Tuesday, 29 March 2011

This sucks

I tried my homemade vacforming machine last night with disappointing levels of success.

I drilled a 32mm hole in the side of the box and attached my DeWalt shop vacuum.



I then clamped a sheet of 4mm acrylic into the holding frame



and placed an inverted ceramic pot on the vac bed as a test pattern:




And placed the sheet in the oven at gas mark 8 for 10mins. I was hoping to observe the sheet and, when it started to sag, remove it. The problem I had was that the sheet was too thick and didn't get hot enough before the MDF mount I was using started to char.

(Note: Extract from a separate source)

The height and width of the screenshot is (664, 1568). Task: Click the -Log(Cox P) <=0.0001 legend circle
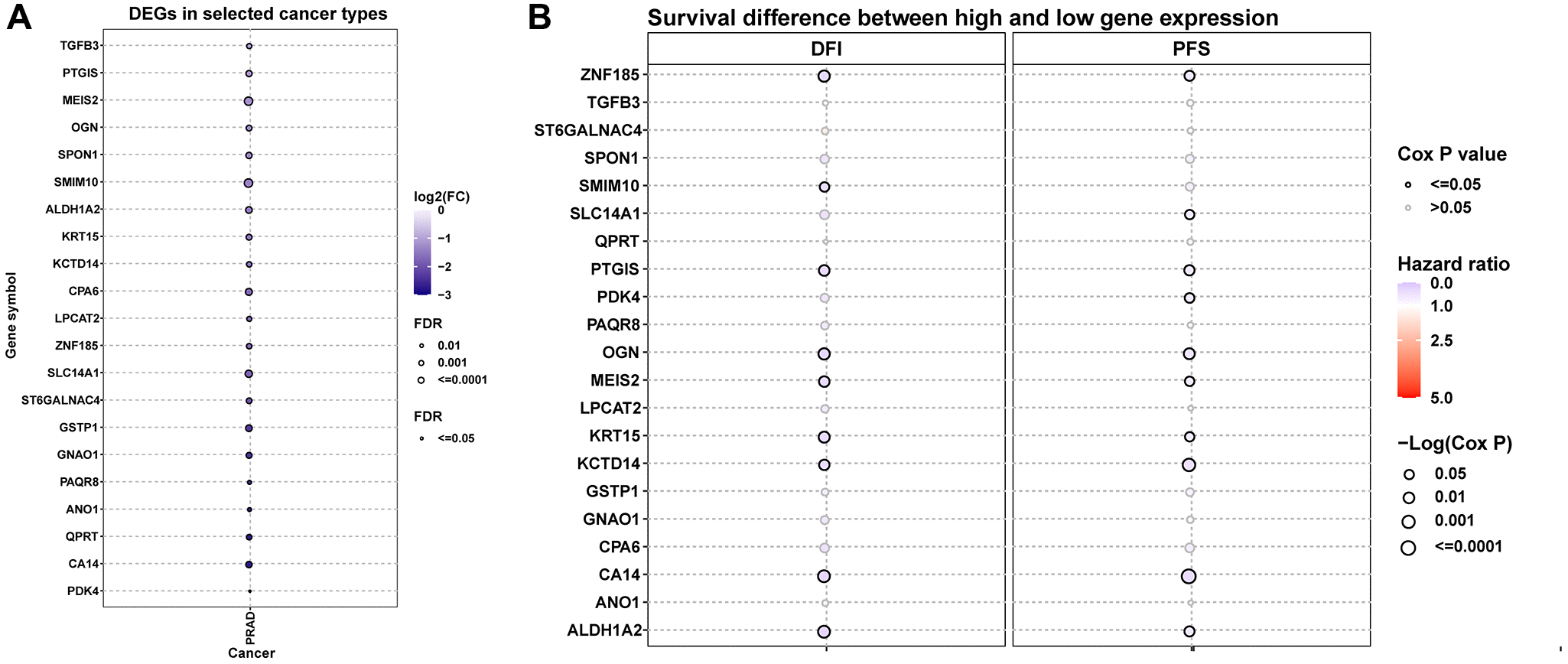1408,548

As the kitchen filled with the smell of cooking MDF I decided to give it a try anyway:



The thick, partially heated sheet was sucked down by the bed but was not hot enough to be pulled down onto the sides of the pattern. As a result I got this:




I also noted that the MDF mount had shrunk and was no longer gripping the sheet.

Next time I am going to:

1. Use thinner 2mm acrylic.
2. Make a metal mounting frame which will neither shrink nor smell.
3. Drill some more holes in the bed.

Going to be a while before attempt 2, my RepRap bits turned up today ;o)

Sunday, 27 March 2011

Killing time

Whilst I am waiting for some parts to arrive for my RepRap, I found myself with an hour spare and decided to try making a vac forming machine.

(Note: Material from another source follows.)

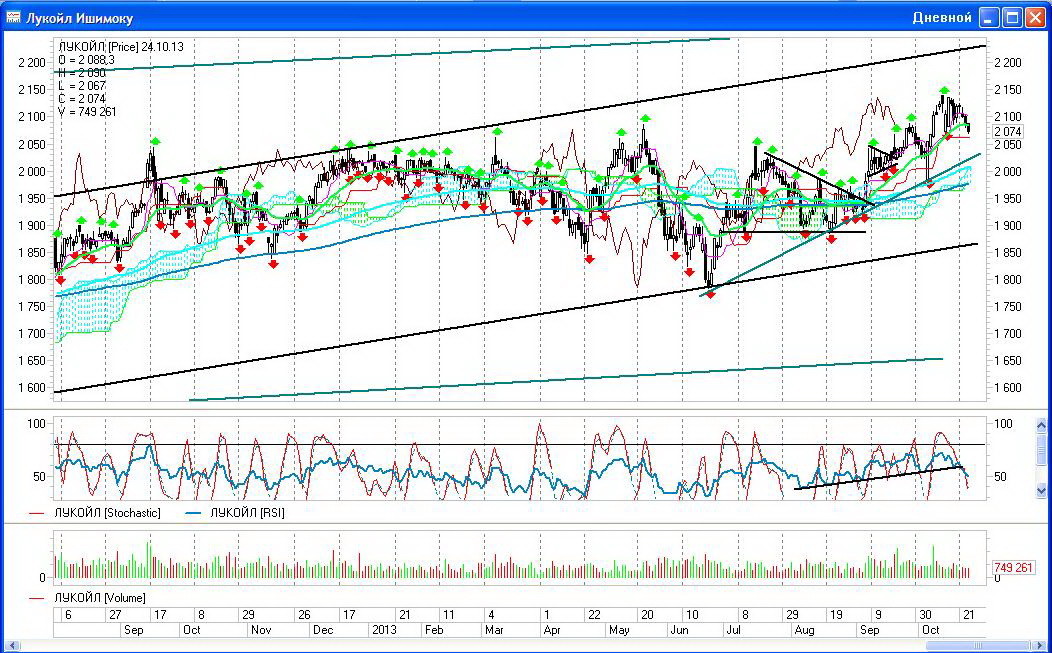Minimize the Лукойл Ишимоку chart window
Screen dimensions: 1052x653
988,18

It has a small footprint and is made from 12mm MDF. The clamping frame to hold the plastic sheet is 6mm MDF held together with 8xM4 bolts.

I haven't had chance to try it yet as I don't have any plastic sheet. We used to have a vac form department at work years ago but they outsourced it, so no free test sheets from there.

I intend to use it to make the domes for the Milestag sensors from acrylic sheet used on greenhouses.

Here are some pics:



Here is a side on view showing the clamping plate:

Friday, 25 March 2011

Finishing Touches

I completed the sensor head mounts this weekend. As I showed here I fastened hook velcro to the sensors. I attempted to sew some 50mm loop velcro to a camo hat I bought from Blue Moon Guns of York for £1.99. But after 30mins of inept stiching my wife caught me and with a Bradford 'give it 'ere' she managed perfection in 15 minutes what took me 30 to ruin:



Here's the complete system. I still need to cover the connecting PCBs on the hat and wire from the gun but I'll make some enclosures to do that when I've got my RepRap built:

Friday, 4 March 2011

Sensor testing

Today I tested my homemade sensor PCBs. I had made a mistake with the connecting curly cable in that the leads were reversed. I fixed this by simply reversing the connection order at the gun end PCB.

Here is a video of the test showing shot detection and hit LED activity@

Monday, 21 February 2011

The Last Parts

I completed the sensor connection PCB this weekend. I need to cover it with heatshrink to protect it but I need to test the full system before I can do that. Here it is connected to the gun complete with curly cable leading to the sensors:



Here is the complete assembly:



To test the system I need to construct another Milestag PCB. As mentioned before I bought 4 of these so I used my PCB jig to help me populate the boards:



This device holds multiple PCBs, allowing me to place components. When populated, a foam covered board is placed over the components and clamped in place. The jig then rotates to allow the components to be soldered whilst the foam prevents them from falling out:



Here are the completed boards:


I intend wire IR LEDs and trigger switches to the boards so I do a quick test. Before I can do anything with the remaining boards though I need some more gun housings, and for that I need my own RepRap......

Sunday, 6 February 2011

Completed Sensors

Today I attached the two sensor housings to the new RJ10 PCB I made. Here is a detail of the junction PCB showing the two sensor leads attached with tie wrap strain relief:



Here is the assembly showing the two sensors attached:



I decided to attach the sensors to clothing with velcro. This allows me to flexibly configure the sensor positioning as required. I bought some 50mm velcro and stamped holes in it to allow me access to the sensor screws.



I've also designed a small PCB to hang from the gun to allow me to connect a RJ10 curly lead to the sensors:



I just need to make this and the gun is complete.

Thursday, 3 February 2011

Sensor Connections

I've been trying to find the best way to mount the Milestag sensors to a headband and connect them to the gun.

I've decided that I'm going to mount a loop strip of velcro on a baseball cap or elastic headband and attach hook velcro to the back of the sensors. This gives me the most flexibility for sensor placement.

I've been unhappy with the way the sensors connect. They are traditionally soldered in parallel with a connection to the gun. I had concerns about the reliability of this as soldered connections break when flexed.

I decided to compromise and designed a PCB to connect two sensors to a RJ10 socket. Why RJ10 when others are using RJ11? Because RJ10 curly leads are available for less than 1UKP and these are ideal to connect the sensors to the gun.

Here is the headband sensor schematic:




It's very simple. I intend to place it in a small, velcro mounted box.